___ Record list
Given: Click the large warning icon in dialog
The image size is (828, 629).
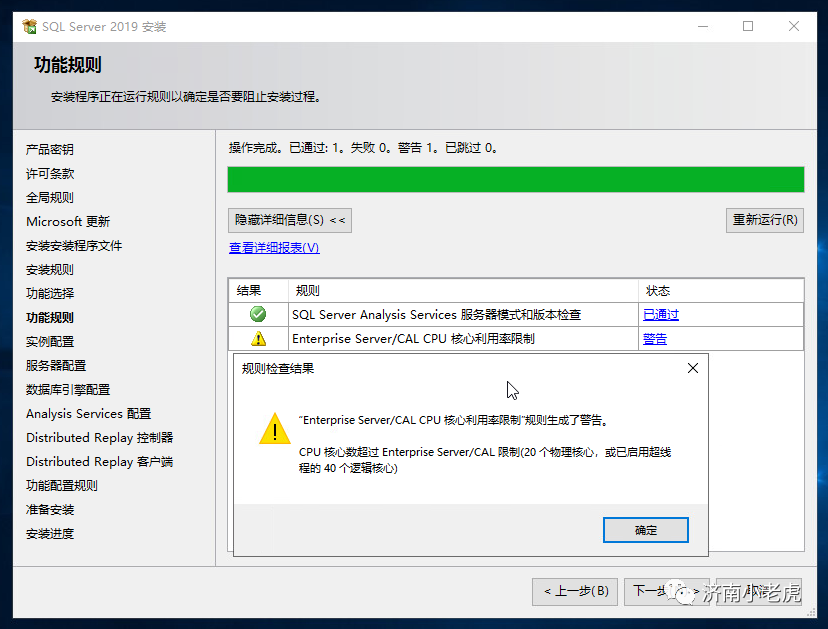Looking at the screenshot, I should point(275,428).
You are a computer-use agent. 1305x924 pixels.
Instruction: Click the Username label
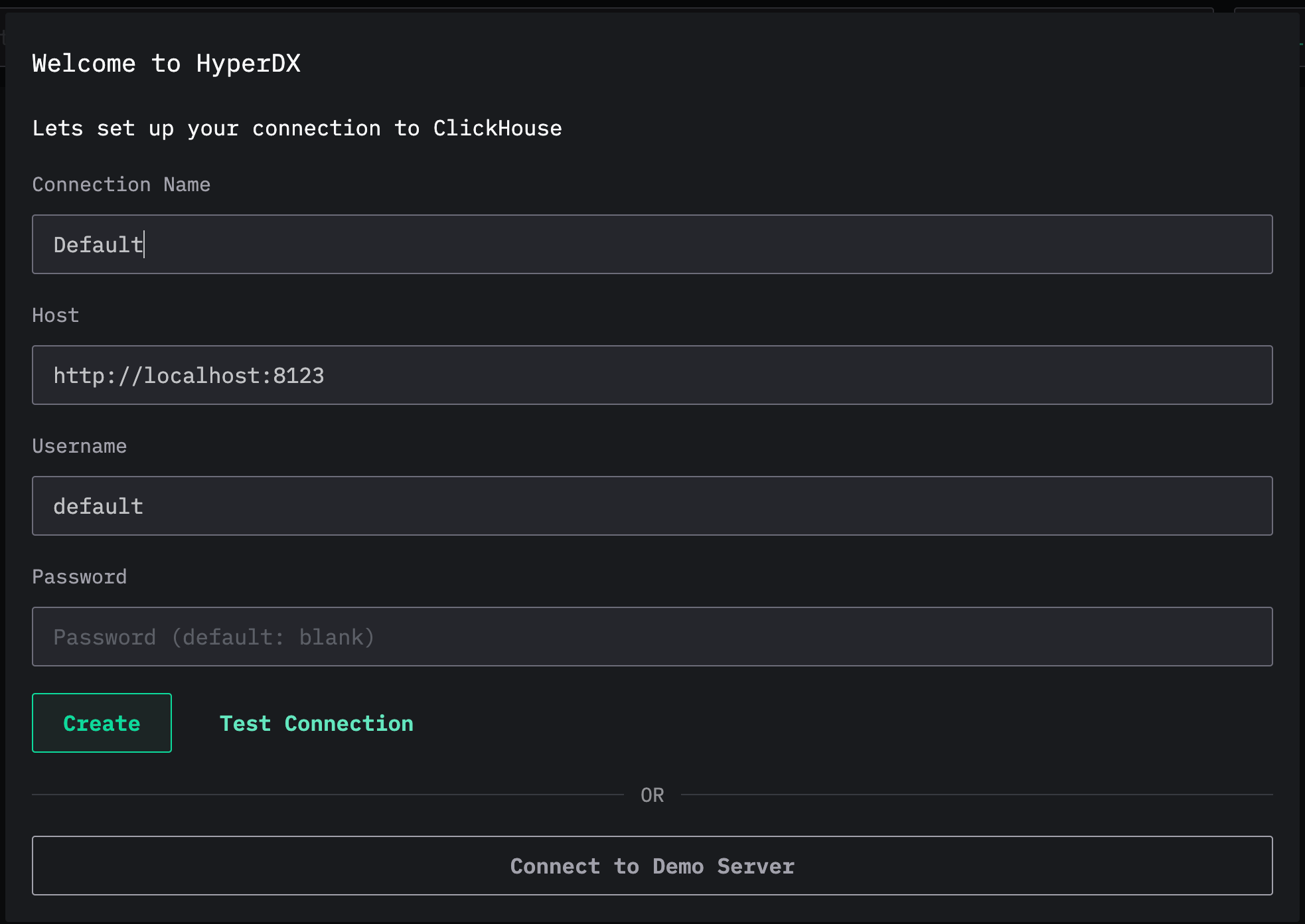(80, 446)
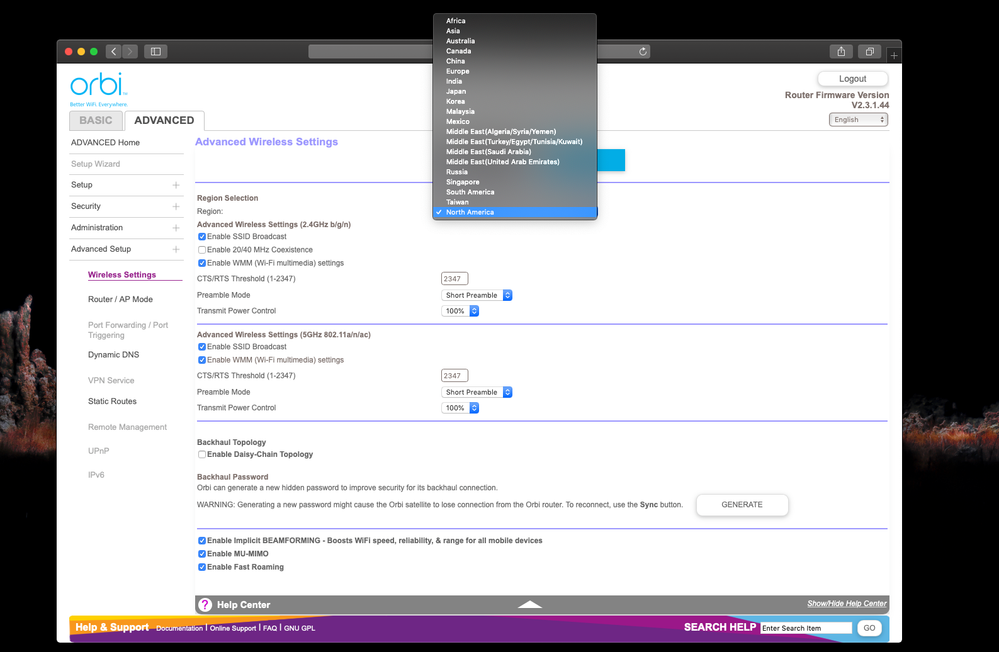999x652 pixels.
Task: Show all tabs overview icon
Action: click(x=869, y=51)
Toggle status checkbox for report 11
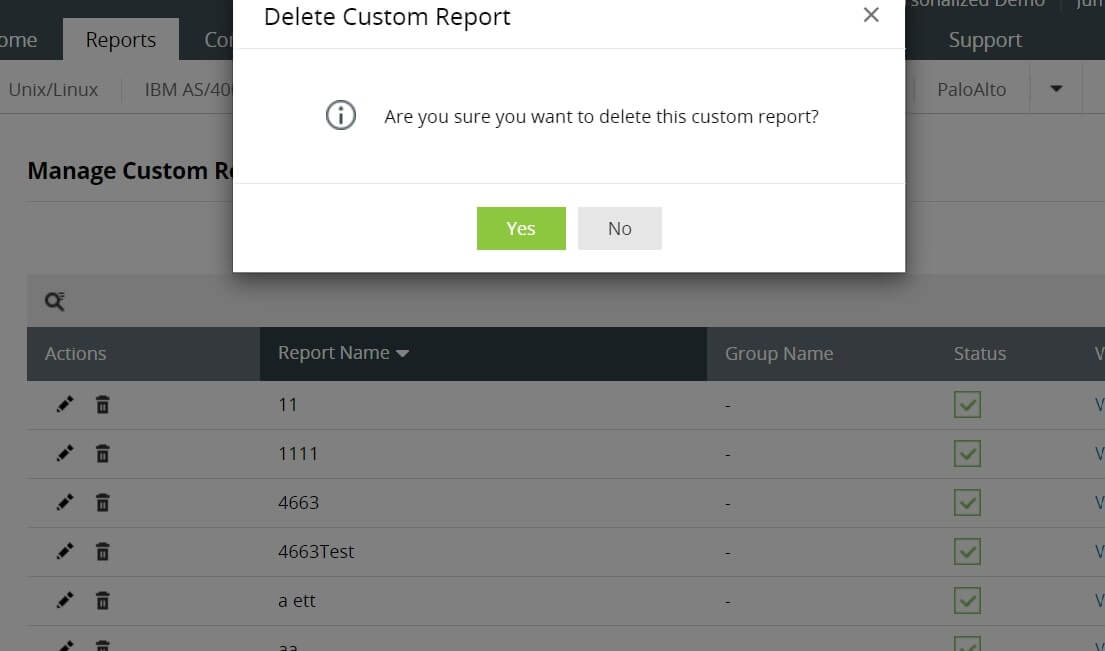This screenshot has width=1105, height=651. pyautogui.click(x=967, y=404)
______
Arrange the stretch from the line containing "You are a computer-use" through the end of the listing above as a Markdown table with the columns Row and Line, numbering each non-blank line. Leave the pictures out.

Result for this exercise:
| Row | Line |
|---|---|
| 1 | You are a computer-use agent. 1305x924 pixels. |
| 2 | Instruction: Click the Username label |
| 3 | (80, 446) |
| 4 | 999x652 pixels. |
| 5 | Task: Show all tabs overview icon |
| 6 | Action: click(x=869, y=51) |
| 7 | Toggle status checkbox for report 11 |
| 8 | This screenshot has width=1105, height=651. pyautogui.click(x=967, y=404) |